The global stop is used to avoid cases were there might be two PUSH/POP pairs in the same scope level. This seems like an unlikely situation, but if this happens then the content of the macros is basically skipped when the global stop flag is set to 1. The CANCELSAFE_INIT and CANCELSAFE_END macros aren't crucial, they just avoid the need to declare the global stop flag ourselves. These could be skipped if the programmer always does all the pushes and then all the pops consecutively.
After expanding the macros, we obtain the following code for the mylib_function:
int mylib_function(size_t len)
{
char *buffer;
int fd;
int rc;
rc = 0;
do {
int CANCELSAFE_global_stop = 0;
do {
int CANCELSAFE_oldstate_buffer, CANCELSAFE_oldstate2_buffer;
int CANCELSAFE_stop_buffer;
if (CANCELSAFE_global_stop)
break;
pthread_setcancelstate(PTHREAD_CANCEL_DISABLE, &CANCELSAFE_oldstate_buffer);
pthread_cleanup_push(free_wrapper, &buffer);
for (CANCELSAFE_stop_buffer = 0; CANCELSAFE_stop_buffer == 0 && CANCELSAFE_global_stop == 0; CANCELSAFE_stop_buffer = 1, pthread_setcancelstate(CANCELSAFE_oldstate_buffer, &CANCELSAFE_oldstate2_buffer)) {
buffer = malloc(len);
if (buffer == NULL) {
rc = -1;
do {
CANCELSAFE_global_stop = 1;
pthread_setcancelstate(CANCELSAFE_oldstate_buffer, &CANCELSAFE_oldstate2_buffer);
goto CANCELSAFE_POP_LABEL_buffer;
} while (0);
}
}
do_some_long_computation(buffer, len);
do {
int CANCELSAFE_oldstate_fd, CANCELSAFE_oldstate2_fd;
int CANCELSAFE_stop_fd;
if (CANCELSAFE_global_stop)
break;
pthread_setcancelstate(PTHREAD_CANCEL_DISABLE, &CANCELSAFE_oldstate_fd);
pthread_cleanup_push(close_wrapper, &fd);
for (CANCELSAFE_stop_fd = 0; CANCELSAFE_stop_fd == 0 && CANCELSAFE_global_stop == 0; CANCELSAFE_stop_fd = 1, pthread_setcancelstate(CANCELSAFE_oldstate_fd, &CANCELSTATE_oldstate2_fd)) {
fd = open("results.txt", O_WRONLY);
if (fd < 0) {
rc = -1;
do {
CANCELSAFE_global_stop = 1;
pthread_setcancelstate(CANCELSAFE_oldstate_fd, &CANCELSAFE_oldstate2_fd);
goto CANCELSAFE_POP_LABEL_fd;
} while (0);
}
}
write(fd, buffer, len);
CANCELSAFE_POP_LABEL_fd:
pthread_setcancelstate(PTHREAD_CANCEL_DISABLE, &CANCELSAFE_oldstate_fd);
pthread_cleanup_pop(1);
pthread_setcancelstate(CANCELSAFE_oldstate_fd, &CANCELSAFE_oldstate2_fd);
} while (0);
CANCELSAFE_POP_LABEL_buffer:
pthread_setcancelstate(PTHREAD_CANCEL_DISABLE, &CANCELSAFE_oldstate_buffer);
pthread_cleanup_pop(1);
pthread_setcancelstate(CANCELSAFE_oldstate_buffer, &CANCELSAFE_oldstate2_buffer);
} while (0);
} while (0);
return rc;
}
Now, this set of macros is horrendous to look at and it is somewhat tricky to understand how they work exactly. On the other hand, this is a one-time task, and once written, they can be left and the rest of the project can benefit from their nice benefits.

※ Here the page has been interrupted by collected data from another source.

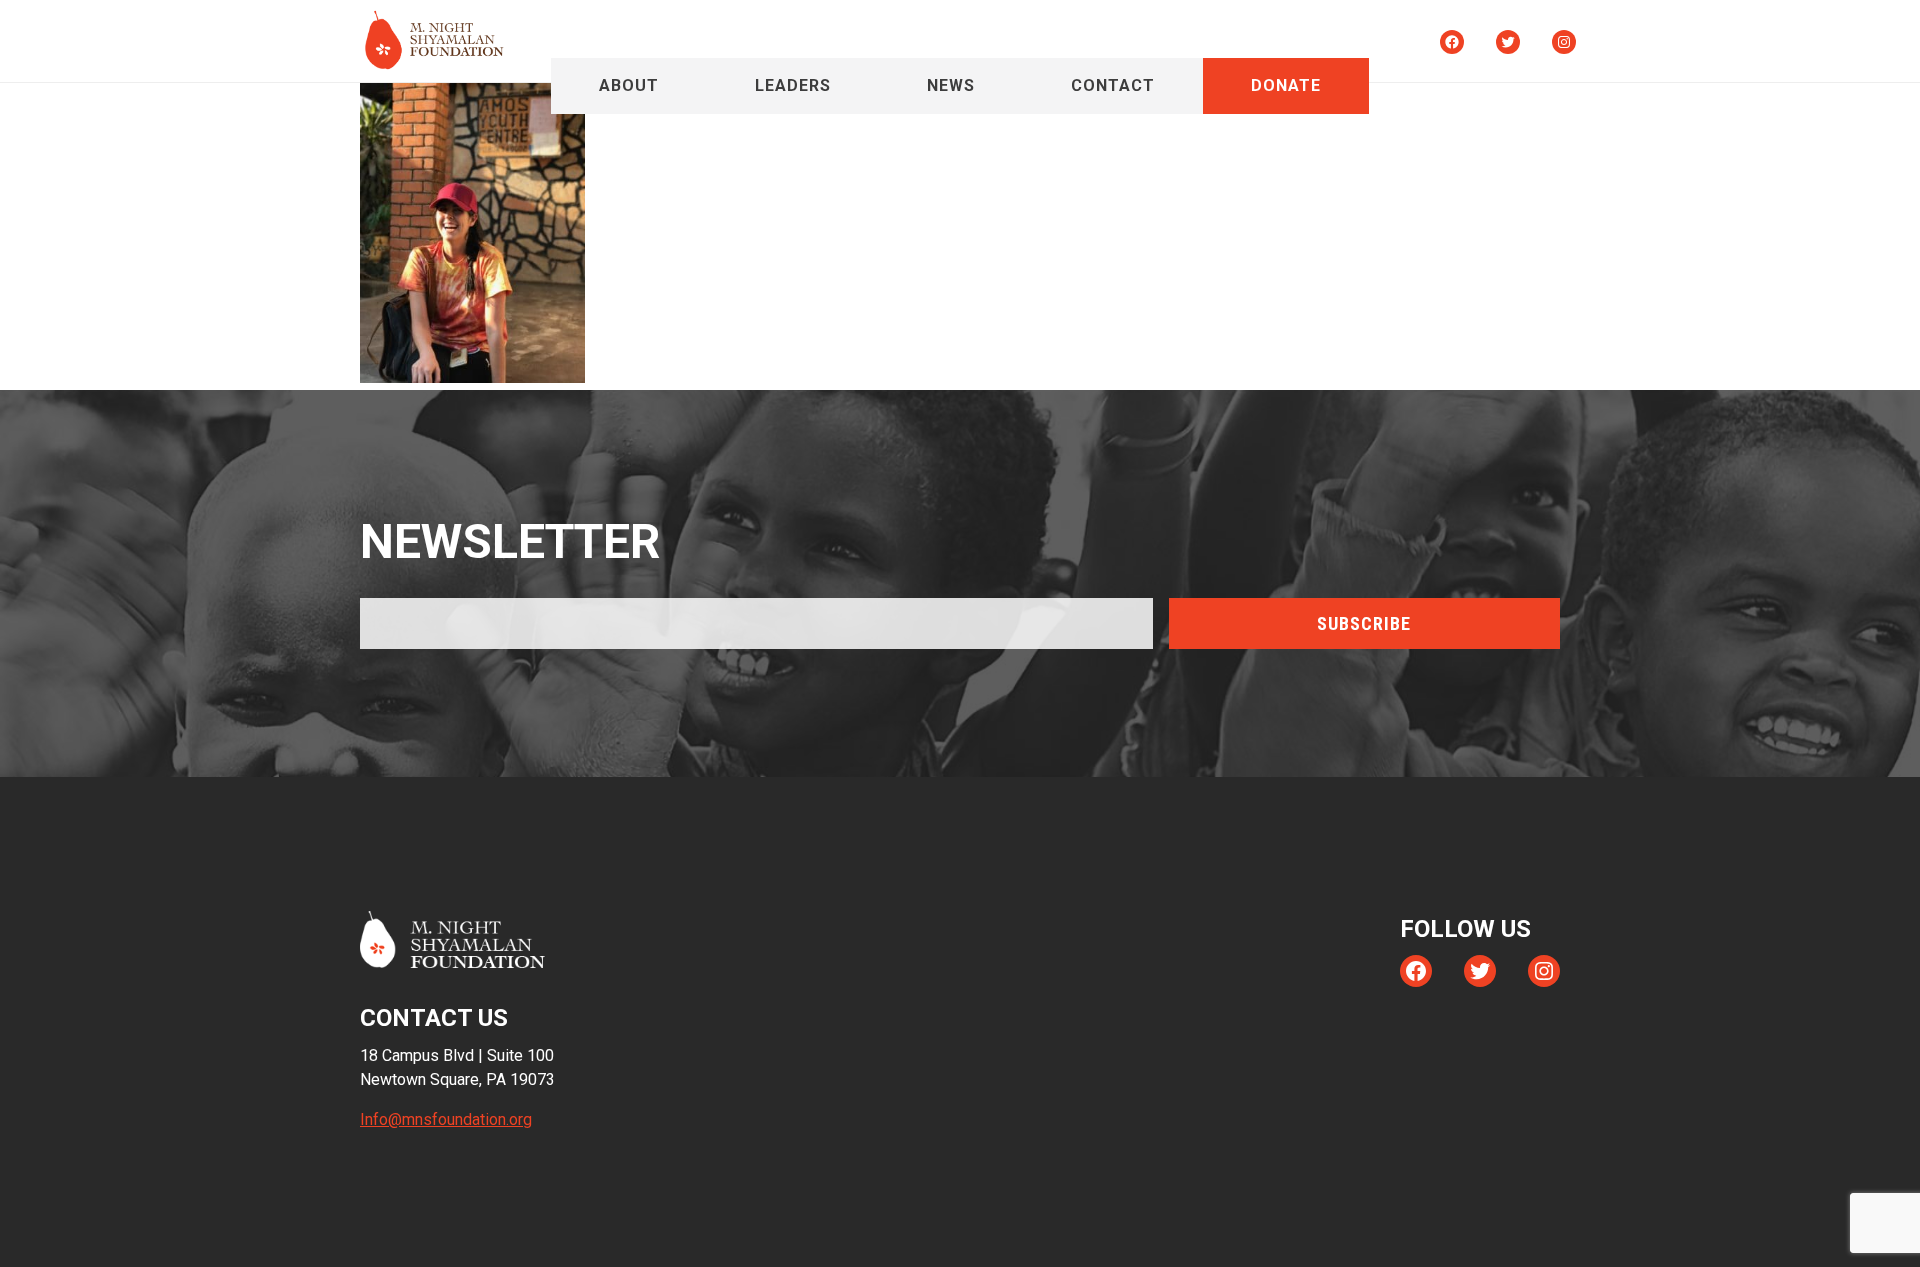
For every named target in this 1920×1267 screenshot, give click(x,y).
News (951, 85)
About (629, 85)
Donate (1286, 85)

I would like to know if there are any issues with the macros that I may have overlooked, and whether there could be a better way to implement similar functionality. Also, which of the solutions proposed do you think would be the most reasonable? Are there other ideas that could work better to resolve these issues (or perhaps, are they really non-issues)?